After 9/11, the Rashid generation was more hopeful than ever that Pakistan
would either come to its senses or be forced to do so by the Americans. And
the United States is very active, pumping untold billions into the country.

But when push comes to shove, American presidents are more apt to strengthen
the Pakistani military, which they see as the last stronghold of
rationality.

Wild Past

The day is coming to an end. Spain is about to defeat Germany in the World
Cup semifinal. Rashid is married to a Spanish woman, and the house is
starting to fill up with guests. Rashid is in good spirits after having
finished a successful interview with a daily newspaper.
He still has one wild story up his sleeve. This time it’s about him, about
his early years as a chronicler of his part of the world. There was a period
in Rashid’s life that preceded his transformation into a public
intellectual, a revolutionary phase that was no game.

It was 1968, and Rashid was a student at Cambridge. The student revolts of
the late 1960s were in their infancy, and Rashid was the Pakistani version
of his generation. They read Mao, Trotsky and Lenin, and Ché Guevara was
their hero. They were caught up in the great flow of emotions of the time,
which derived its energy from an abhorrence for the Vietnam War.

Rashid was one of four Pakistanis who called themselves the "London Group,"
a name that sounded important to them. They wanted to do more than read and
attend protests. They wanted to change their country, change it in
revolutionary ways. They began by flying to Beirut to attend a training
camp, where they completed a basic course in guerilla tactics and learned
how to use weapons.

Taking to the Mountains

When they returned to Pakistan, the country was in the midst of one of the
more difficult of its many difficult existential crises. After its
1971 war for independence, East Pakistan had seceded and renamed itself
Bangladesh. The entire country, already an artificial construct, seemed to
be on the verge of disintegration. The establishment was weaker than it had
been in a long time. As Rashid and his compatriots saw it, they had been
presented with an enormous opportunity to change the country.
But where would their revolution begin? Ché, their idol had fought his way
out of the mountains and into the cities. Pakistan was their Cuba.

And their mountains were in Balochistan, a poor province where the mountain
tribes, as tested by war as their Afghan counterparts, had been fighting for
independence, or at least autonomy, for years.
The four men established contact with the tribal leaders in the mountains.
They immersed themselves in a world that was as foreign to them as the moon.
They called themselves commanders, suggested ways to improve the farmers’
harvests and addressed problems of medical care.

They published newspapers and taught children. Rashid wrote poetry and short
stories in his spare time, fancying himself a writer in a revolution.

============================================================

▶ **EXERCISE BRIEF**: In the passage on Rashid, where did the London Group fly to attend a training camp? Rely on nothing but the passage on Rashid.

▶ **GIVEN INFORMATION**:
============================================================

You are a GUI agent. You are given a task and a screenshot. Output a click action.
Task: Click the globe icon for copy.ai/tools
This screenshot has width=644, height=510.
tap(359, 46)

============================================================

▶ **REPLY**: Beirut.